И мы, наконец, сжалились. Все ж таки коммерческий директор. Нам с ним жить. Нашли ножовку, спустились, распилили цепь… И ничего он нам больше не рассказал, только благодарил.
Золотые монеты собрали и разделили поровну. Это нас не красит, скажите вы, а я отвечу: но и ничуть не порочит. Если золото есть, надо его разделить. Аркаша нашел в сарае и натянул на себя какие-то рваные джинсы, Чуч одолжил ему свой джемпер, и я развез их по домам.
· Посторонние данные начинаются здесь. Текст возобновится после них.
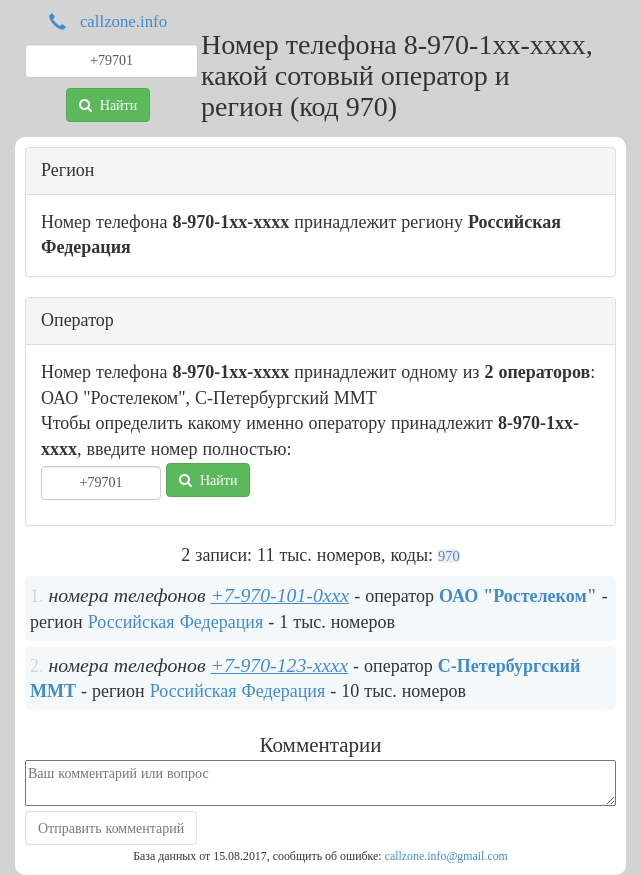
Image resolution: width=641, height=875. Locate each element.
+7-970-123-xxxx (279, 665)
Утро вечера мудренее.
— …Игуаночка,
— Этот тип не обижает тебя? — указав на меня пальчиком, спросила Кристина и тут же объяснила мне причину своей тревоги: — Она такая беззащитная. Она совсем еще котенок.
Я согласно кивнул, но при этом незаметно подмигнул Мурке. Наша с ней тайна о ее «беззащитности» умрет вместе с нами.
— Бедная! — всхлипнула Кристина.
Видела бы она ее вчера…
Кстати. «Бедная»… Вчерашнее золото уже лежит на специальном счету, торжественно названном мною «Муркин Фонд». Отвага и преданность должны вознаграждаться. Вы спросите меня, зачем Мурке деньги? Поинтересуйтесь лучше у неё. Во всяком случае, когда об этом фонде я рассказывал ей, она довольно похохатывала. Да хотя бы, чтобы уши восстанавливать, если что… Опять же и котята могут случиться.
«Бедная»? Лично я еще ни разу не встречал такую респектабельную кошку, как наша Мурка. Но это тоже — наша с ней тайна.
Наша и больше ничья.
Александр Борянский
ОДИНОКИЙ ВОИН
Покончить с собой я всегда успею.
Так думал молодой повеса, летя в пыли куда-нибудь. Ему надо было достичь края леса, края степи, достичь реки и уйти за нее, подальше от конфедерации племен, еще вчера бывшей для него всем, самым родным и любимым, да просто всем, больше у него ничего не было…
Он не мог думать, не мог рассчитывать свое будущее, потому что будущего у него больше не было. Но остаться и пасть, застигнутым в пределах родины не желавшим удалиться изгнанником, отдаться гибели, отказавшись от одиночества, что-то мешало.
В его краях одиночество считалось худшим наказанием. Они любили быть вместе, вечно вместе, с рождения и до ухода, они любили выступать множеством, словно у них у всех одна на всех воля, словно хотят они каждый день одного и того же, словно нет противоречий. Или привыкли…
Ночь окутывала, утро подступало, это кажется, что темно, утро явится скоро, как приговор. Если утром его нагонят, или даже не нагонят — встретят до реки… Он примет свой уход прежде срока, и отправят его прочь из нового дня его собратья.
Река служила границей между конфедерацией племен и зловещим кланом чужаков.
А горы… Горы не принадлежали ни тем, ни другим.
Он бежал и пытался понять, почему так случилось. Дыхание не подводило, расстояние поглощалось. Почему он, кровь в кровь своего племени, разделяющий всё и счастливый этим, почему вынужден мчаться ночью навстречу позорной судьбе?